1.      Control as a leader is an illusion.

You may have fed your 2 year old before your husband’s promotion ceremony and showed her all the cool helicopters, but there is nothing you or the colonel giving the speech can do when, when she walks up in the middle of the hangar and tells the audience she wants to go home.

Similarly, You may have been taught as a leader that you are responsible for everything your organization does or doesn’t do. And while it’s important to take responsibility for your team, the fact is you can’t control whether or not your contracts officer submits their paperwork on time. You can set conditions for success, but after that it’s out of your hands.

2.      Empathy and then more empathy

Young kids have a strong mix of emotions and are still developing their logic. They often get upset about things that adults consider very small. Sometimes we have the urge to minimize these concerns and move past their feelings without acknowledging them. What is more productive and conducive to a strong relationship is empathizing with their point of view and how they feel, even if we disagree.

Empathy is also essential in leading teams. You inevitably will have conflicts, and you may strongly disagree with the other person. You don’t have to agree, just hear them out. Sometimes all people need is to be heard and feel understood.

3.      Conflict doesn’t necessarily mean you are doing anything wrong

Telling my kids it’s time for bed often results in wailing and gnashing of teeth. It doesn’t mean they still don’t need to go to sleep or that I’ve done anything wrong. Sometimes you just need to, as Taylor Swift says, “Shake it off.”

The same is true for leading your team at work. Just because you are getting push back back on a decision you’ve made doesn’t necessarily mean you’re wrong.

4.      Make it Fun

When I ask my kids to clean up their toys, if I make it fun I get better results. “Let’s race to see who can put the most toys away or let’s have a dance party first,” gets more cooperation than “put your toys away right now.”

Anything you can do at work to help make an unpleasant task (for example mandatory training)  more fun (ie.
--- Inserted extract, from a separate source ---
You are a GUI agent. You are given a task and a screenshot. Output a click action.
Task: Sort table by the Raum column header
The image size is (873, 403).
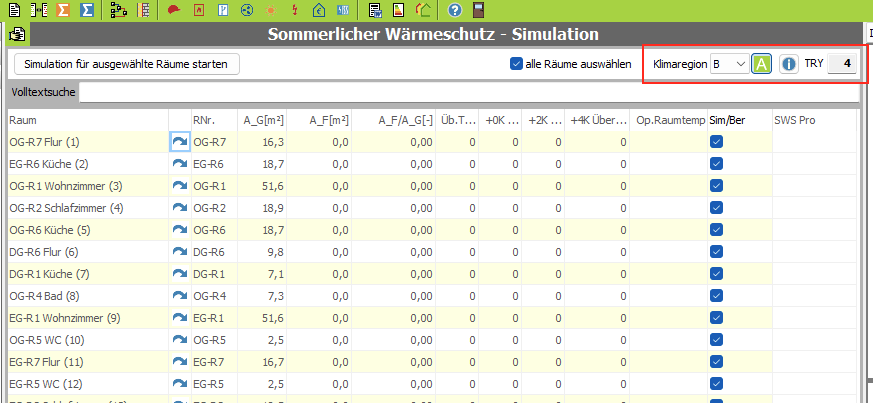86,120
Jokes, prizes, games) the easier it goes.

5.      Change Is Constant

Just when I think I have it all figured out, my kids reach a new developmental milestone, and I have to make adjustments to how I lead and communicate with them. Lately my one year has taken to a finger wag while chanting “No, no no, no, no.” Staying agile and expecting the unexpected has helped me navigate the constant changing.

When it comes to leading teams at work accepting that the only thing that is constant is change helps immensely when it comes to adjusting to whatever new challenge gets thrown your way.